ChaoLogix has created a technique that, when a logic-gate circuit is in an irregular state at low voltage and a threshold input voltage is applied, can reliably, quickly, and repeatedly reconfigure the circuitry into almost any type of gate. Generally, a chip circuit behaves like a specific type of digital logic gate. But if the input voltage falls below certain levels, the circuit's behavior becomes irregular, switching unpredictably between multiple periodic behaviors.
Engineers typically view these behaviors as uncontrollable, but this is not the case, according to Ditto. Most engineers just don't know how to control them, he explained.
ChaoLogix created a logic gate circuit of up to 30 transistors that, when it is in an irregular state and a threshold input voltage is applied, reliably reconfigures into almost any type of logic gate.

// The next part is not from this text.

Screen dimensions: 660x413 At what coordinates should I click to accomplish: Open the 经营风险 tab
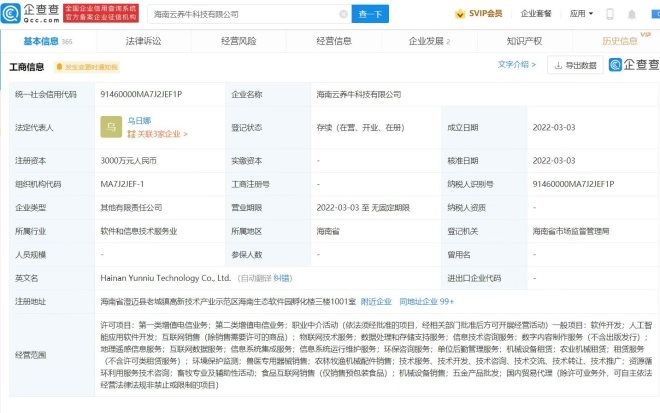(239, 41)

The company determined how to use input voltage to control the reconfiguration, Ditto explained.
Users can place various circuitry modules together—yielding larger logic blocks—to create higher-level functions such as matrix operations.
ChaoLogix plans to deliver a set of predefined driver libraries that can function as templates for reconfiguring chip circuits. The driver controls the type of reconfiguration that takes place.
ChaoLogix's technology could reduce overall processor production times and costs by eliminating the need to make expensive, custom-built chips for each type of functionality.
The new chip has advantages over other types of reconfigurable chips. For example, field-programmable gate arrays contain programmable interconnects that can be rewired to perform different functions.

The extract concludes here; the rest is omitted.